The world's biggest oil exporter also rebuffed talk it would hand more cash to the International Monetary Fund, saying there needed to be equitable burden-sharing between all IMF member states.
In Dubai, Al Jasser said potential investments would cover multiple sectors. "We have enough in our war chest to deploy all of the necessary investment in infrastructure, youth, education, mining and petrochemicals," he said. "Our development budget is robust."
The global financial crisis has prompted Gulf states, like the rest of the world, to enact a slew of policy measures to combat tight credit conditions and negative investor faith.
Steps
Saudi Arabia has cut interest rates, lowered bank reserve requirements, guaranteed bank deposits and poured billions in long-term deposits into the banking system.
The central bank vice governor said yesterday that Gulf countries were working together to mitigate the effect of the crisis on the region, even if there were few public signs of such co-ordination.

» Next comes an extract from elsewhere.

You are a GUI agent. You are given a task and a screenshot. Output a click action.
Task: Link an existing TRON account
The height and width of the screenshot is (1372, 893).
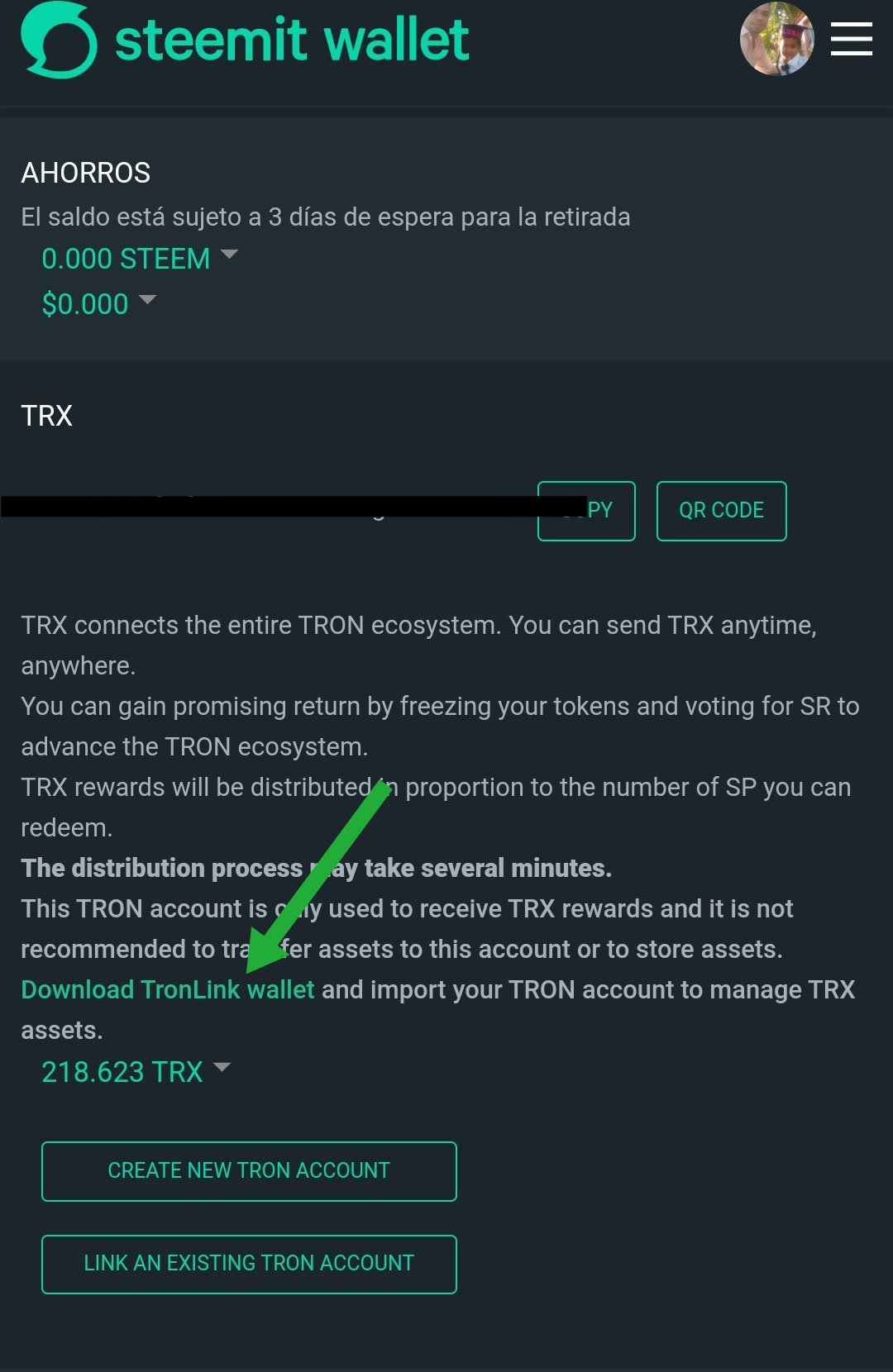coord(248,1264)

He added that Saudi Arabia's 1.3 trillion riyals (Dh1.26 trillion) in foreign reserves was in "very liquid, very safe, minimal risk" international assets.
"Our bank exposure to international markets is extremely small," he added.
Outlook: Credit growth to slow
Credit growth in Saudi Arabia, which more than tripled in the last year, was likely to slow down, a top central banker said yesterday, as private investors rethink borrowing plans during the global financial crisis.
Still, Saudi Arabia's non-oil private sector would grow in 2009, on par with this year, as the kingdom pushes ahead with major expansion plans, Mohammad Al Jasser, vice-governor of the Saudi Arabian Monetary Agency, said.
Credit growth of 37 per cent in the first nine months of the year compared to just 12 or 13 per cent in the prior-year period, he said.
"Thirty-seven per cent is a very high rate that will probably slow down in the years to come," Jasser told Reuters in an interview. "The main reason is that this year was an extraordinary year of borrowing and spending by the private sector."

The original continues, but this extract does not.